Libraries

# Make sure these are all installed

# Data manipulation and graphing
library(tidyverse)
# Handling dates
library(lubridate)
# Reading Excel files
library(readxl)
# Looking at the data
library(vtable)

Load in Data

We begin by loading in a data set of the raw social-distancing data aggregated together at the county-date level, which I’ve stored in the data set Social_Distancing_From_Feb1.Rdata

load('Social_Distancing_From_Feb1.Rdata')

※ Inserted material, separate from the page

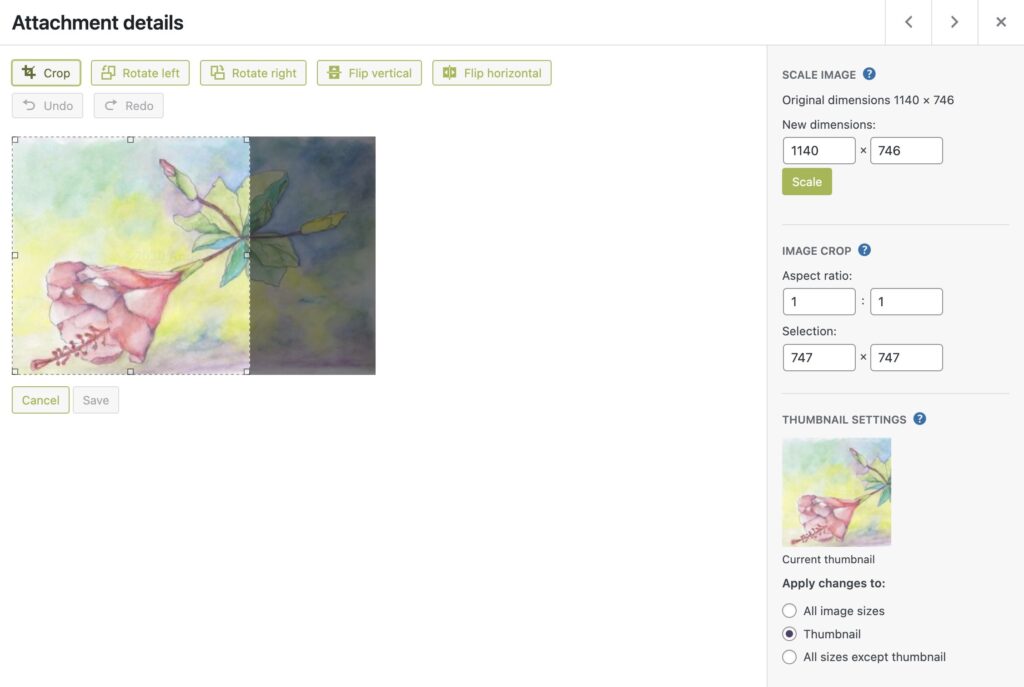This screenshot has width=1024, height=687.
Task: Select the All image sizes option
Action: coord(790,611)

# Here's what's in the data
vtable(compiled_data, lush = TRUE)
Name Class Values Missing Summary
state character ‘1’ ‘10’ ‘11’ ‘12’ ‘13’ and more 0 nuniq: 56
county character ‘001’ ‘003’ ‘005’ ‘006’ ‘007’ and more 0 nuniq: 328
device_count integer Num: 5 to 412936 0 mean: 5834.198
sd: 15770.937
nuniq: 27358
completely_home_device_count integer Num: 1 to 152367 0 mean: 1484.269
sd: 4310.209
nuniq: 13005
Date Date 0 mean: 18321.5033671113
sd: 16.74
nuniq: 58

Next, we bring in population by county so that we can adjust for different sampling rates. I have population by county in 2019 from the American Community Survey (ACS) in the file county_pop.xlsx

# 2019 popualtion by state/county AND also our link for state and county names
ctypop <- read_excel('county_pop.xlsx') %>%
  # county = 0 indicates "the state"as a whole and we want counties
  filter(county != 0) %>%
  select(state,county,statename,countyname,popcty2019)

Merge everything

Now I just merge the two together so I can add the countyname and popcty2019 variables on. Note that in my file, compiled_data stores state and county indicators as strings so we need to conver them to numeric first.

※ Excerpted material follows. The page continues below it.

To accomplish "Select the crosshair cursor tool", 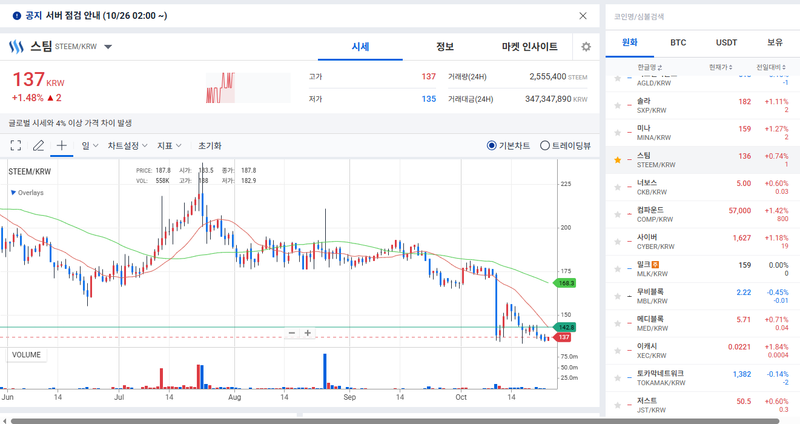I will click(x=62, y=146).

compiled_data <- compiled_data %>%
  mutate(state = as.numeric(state),
         county = as.numeric(county)) %>%
  left_join(ctypop) %>%
  # I want to focus on the main 50 states, not e.g. Guam
  filter(state <= 56) %>%
  # Make sure there weren't any blank rows that snuck in
  filter(!is.na(state),!is.na(county))

Step 1: Adjust for Unequal Sampling Rates

We want to adjust the device numbers in the data to population size. We follow the steps here.

compiled_data <- compiled_data %>%
  group_by(state, Date) %>%
  # Get full population by state in each time period, and full in-sample count by state
  mutate(state_pop = sum(popcty2019, na.rm = TRUE),
         sample_pop = sum(device_count, na.rm = TRUE)) %>%
  ungroup() %>%
  # Now adjust the device count and the home device count
  mutate(adjust_factor = (popcty2019/state_pop)*(sample_pop/device_count)) %>%
  mutate(adj_device_count = device_count*adjust_factor,
         adj_home_count = completely_home_device_count*adjust_factor)

Step 2: Adjust for Small Samples

Now we use a hierarchical Bayesian model to adjust the values. This will largely affect counties with small samples, since they will be noisily estimated. The Bayesian model pulls them towards the means of their states, assuming that the states have information useful for estimating prevalence in those small areas. We follow the steps here.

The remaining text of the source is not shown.